Understanding what controls the reaction rate on iridium-based catalysts is central to designing better electrocatalysts for the water oxidation reaction in proton exchange membrane electrolysers. Here we quantify the densities of redox-active centres and probe their binding strengths on amorphous IrOx and rutile IrO2 using operando time-resolved optical spectroscopy. We establish a quantitative experimental correlation between the intrinsic reaction rate and the active-state energetics. We find that adsorbed oxygen species, *O, formed at water oxidation potentials, exhibit repulsive adsorbate–adsorbate interactions. Increasing their coverage weakens their binding, thereby promoting O–O bond formation, which is the rate-determining step.

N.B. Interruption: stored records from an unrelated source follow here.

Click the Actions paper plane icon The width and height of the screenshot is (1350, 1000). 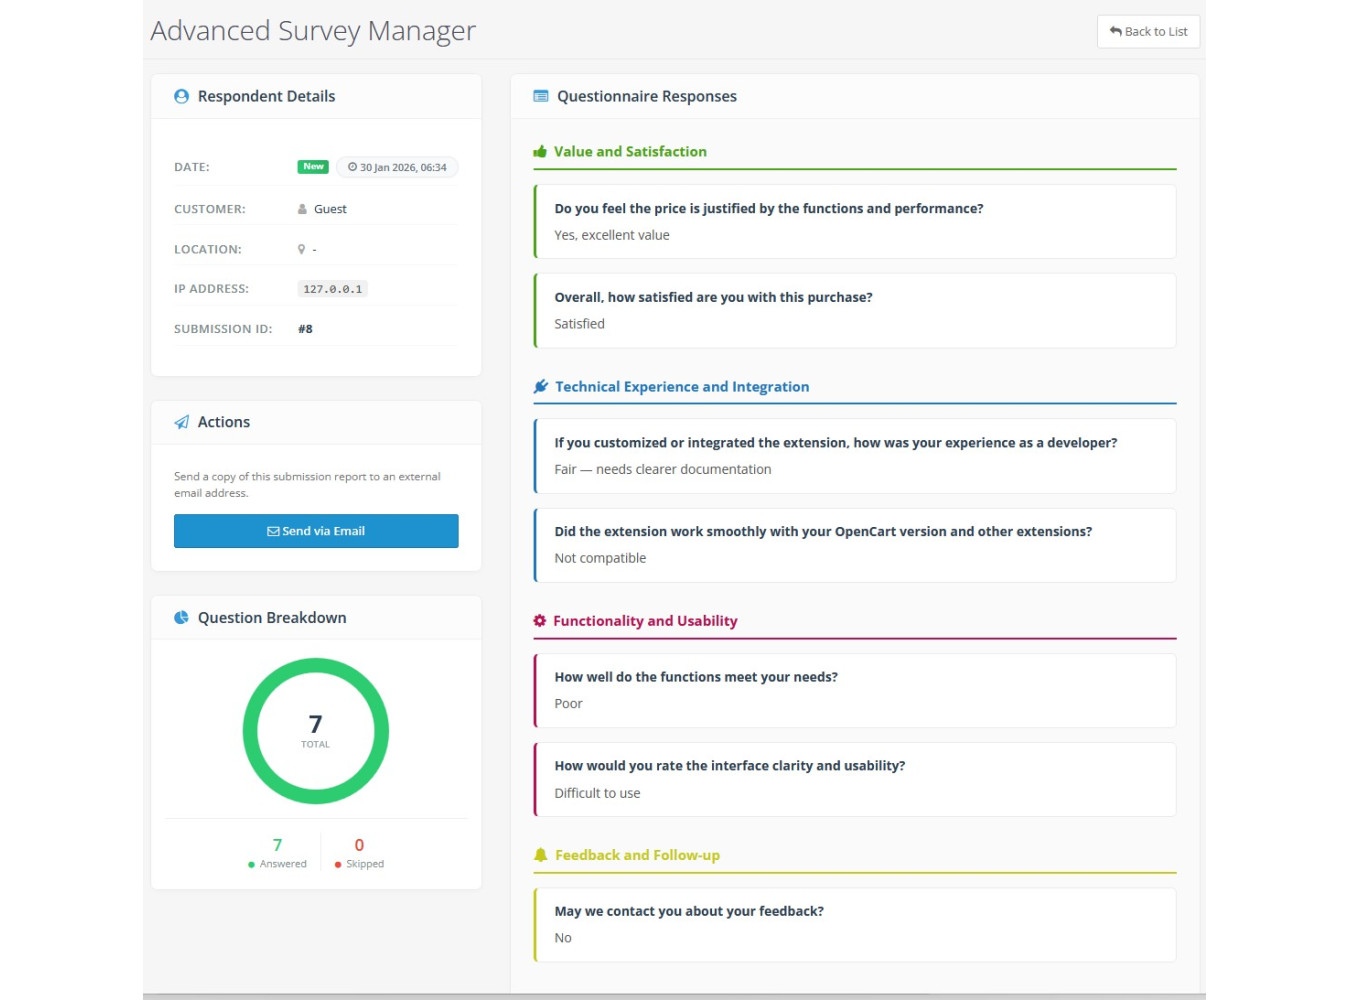click(181, 423)
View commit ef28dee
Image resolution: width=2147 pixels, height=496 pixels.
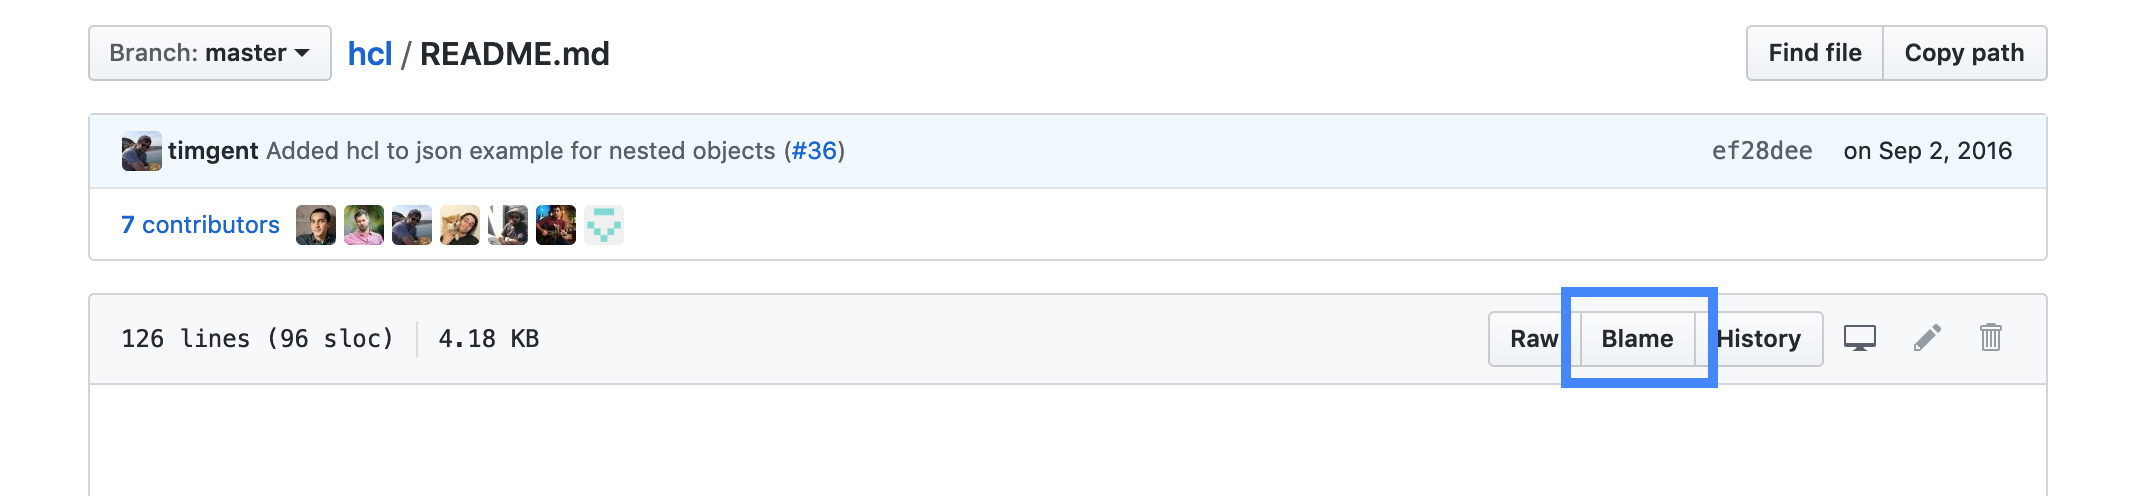[x=1761, y=151]
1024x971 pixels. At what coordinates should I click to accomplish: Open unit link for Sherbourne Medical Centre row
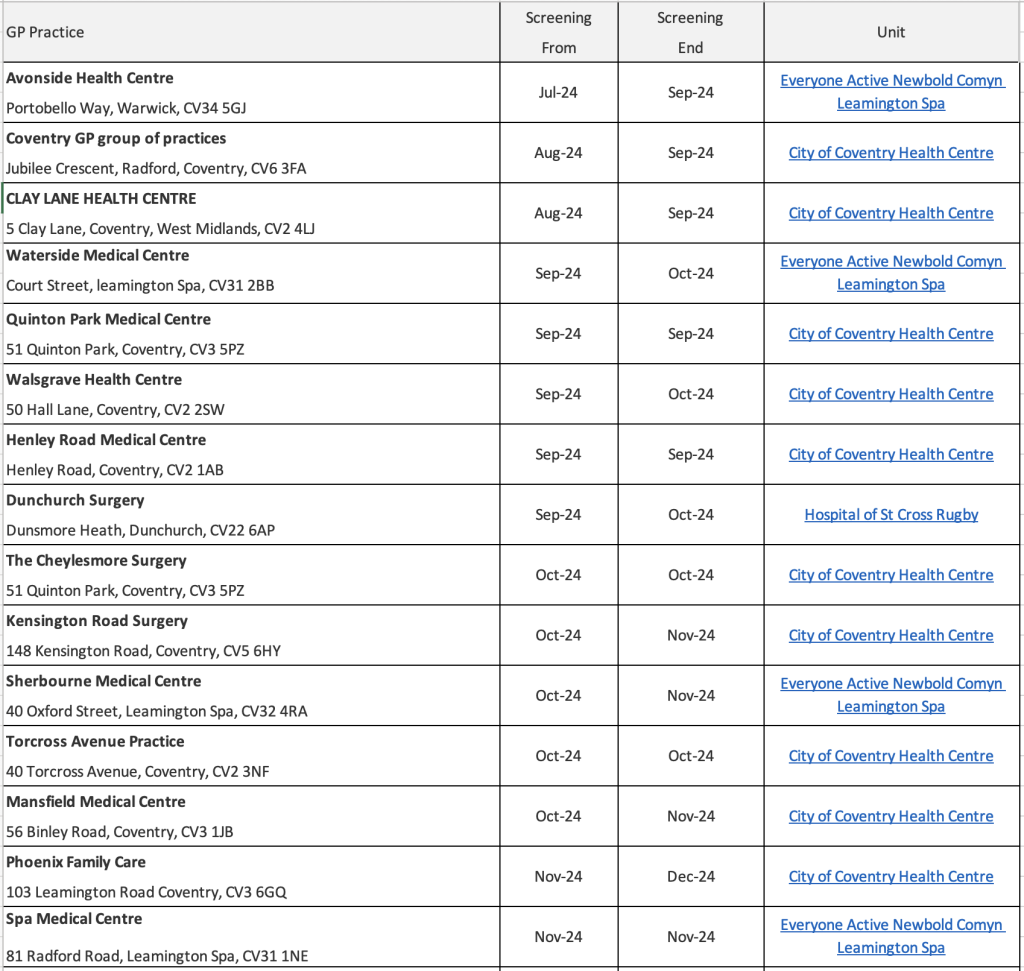pos(891,695)
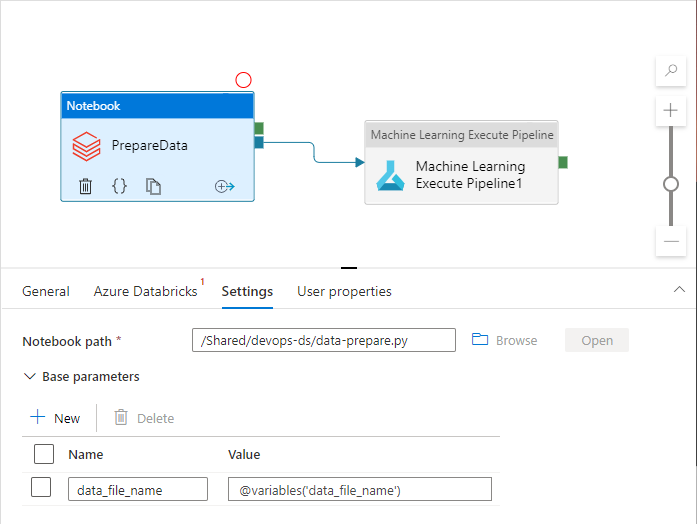This screenshot has width=697, height=524.
Task: Clone the PrepareData notebook activity
Action: 153,186
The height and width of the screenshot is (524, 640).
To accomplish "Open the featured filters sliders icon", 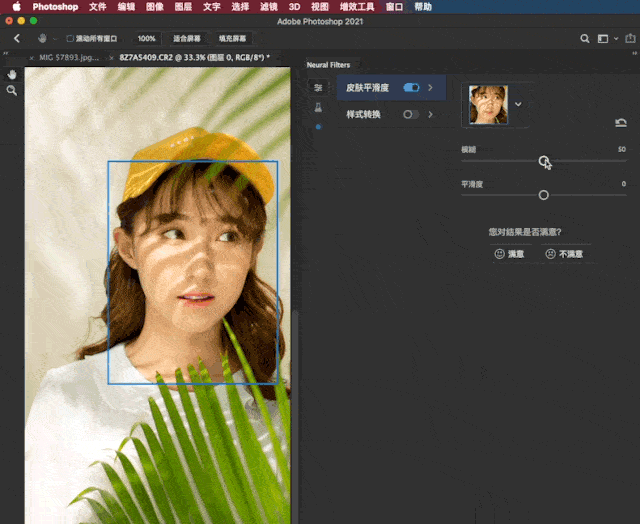I will coord(318,87).
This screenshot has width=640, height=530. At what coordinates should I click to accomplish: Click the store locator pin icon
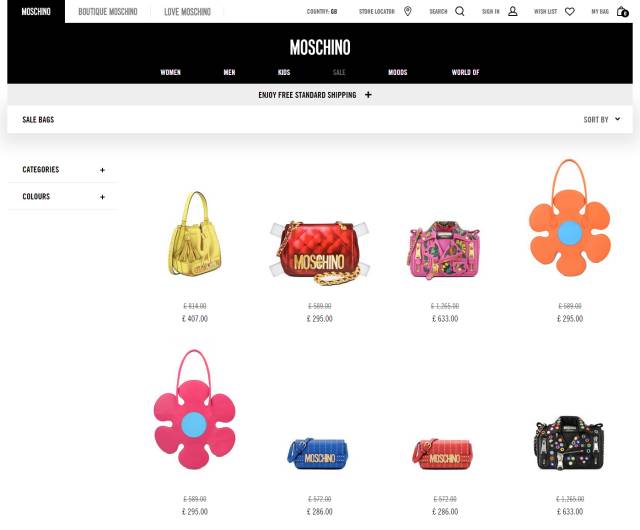point(407,11)
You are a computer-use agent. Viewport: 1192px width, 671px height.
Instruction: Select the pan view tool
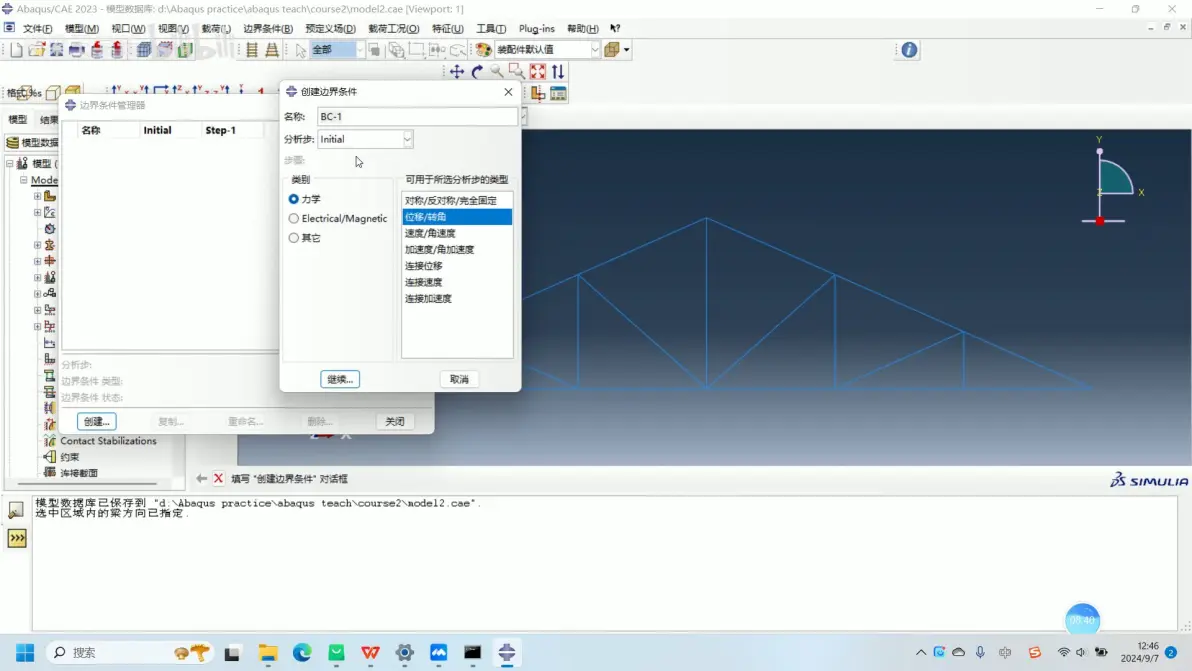[456, 71]
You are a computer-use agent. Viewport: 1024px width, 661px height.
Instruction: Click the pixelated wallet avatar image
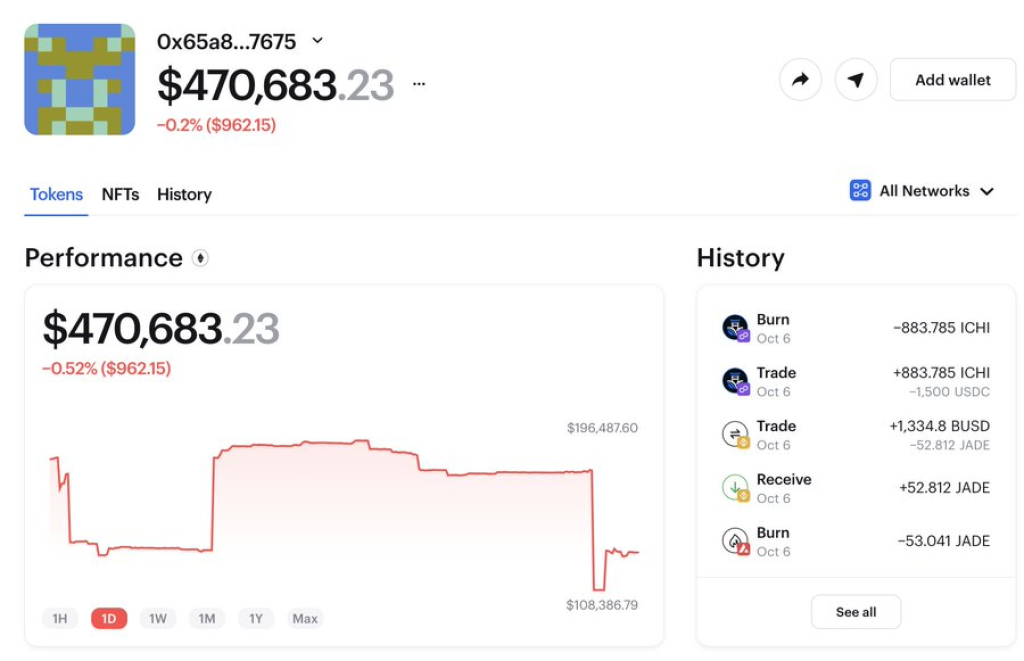tap(80, 80)
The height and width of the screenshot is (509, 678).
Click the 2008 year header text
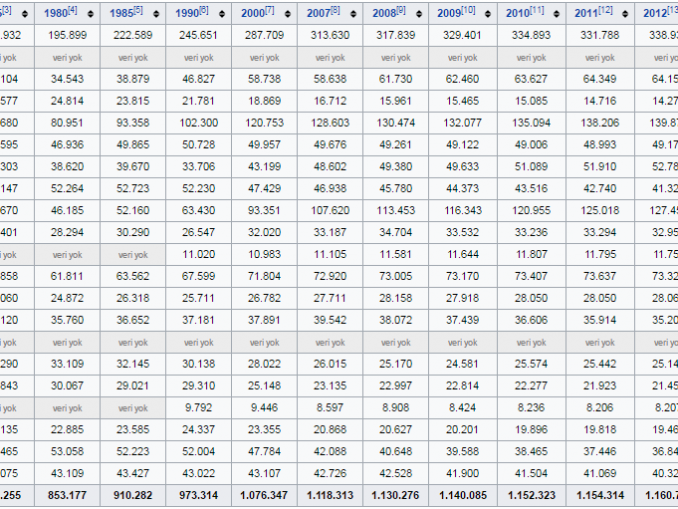coord(384,14)
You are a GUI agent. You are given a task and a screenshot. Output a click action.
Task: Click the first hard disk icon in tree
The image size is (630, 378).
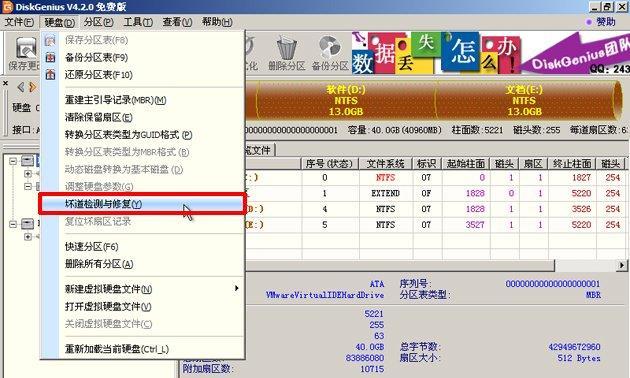click(x=27, y=161)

These analyses suggest that although amorphous IrOx exhibits a higher geometric current density, the intrinsic reaction rates per active state on IrOx and IrO2 are comparable at given potentials. Finally, we present a modified volcano plot that elucidates how the intrinsic water oxidation kinetics can be increased by optimizing both the binding energy and the interaction strength between the catalytically active states. Iridium oxide is the state-of-the-art catalyst for water oxidation in an acidic electrolyte. Now amorphous and crystalline iridium oxides are studied using operando time-resolved optical spectroscopy, together with other techniques, to reveal the nature and density of active centres and the role of adsorbate–adsorbate interactions.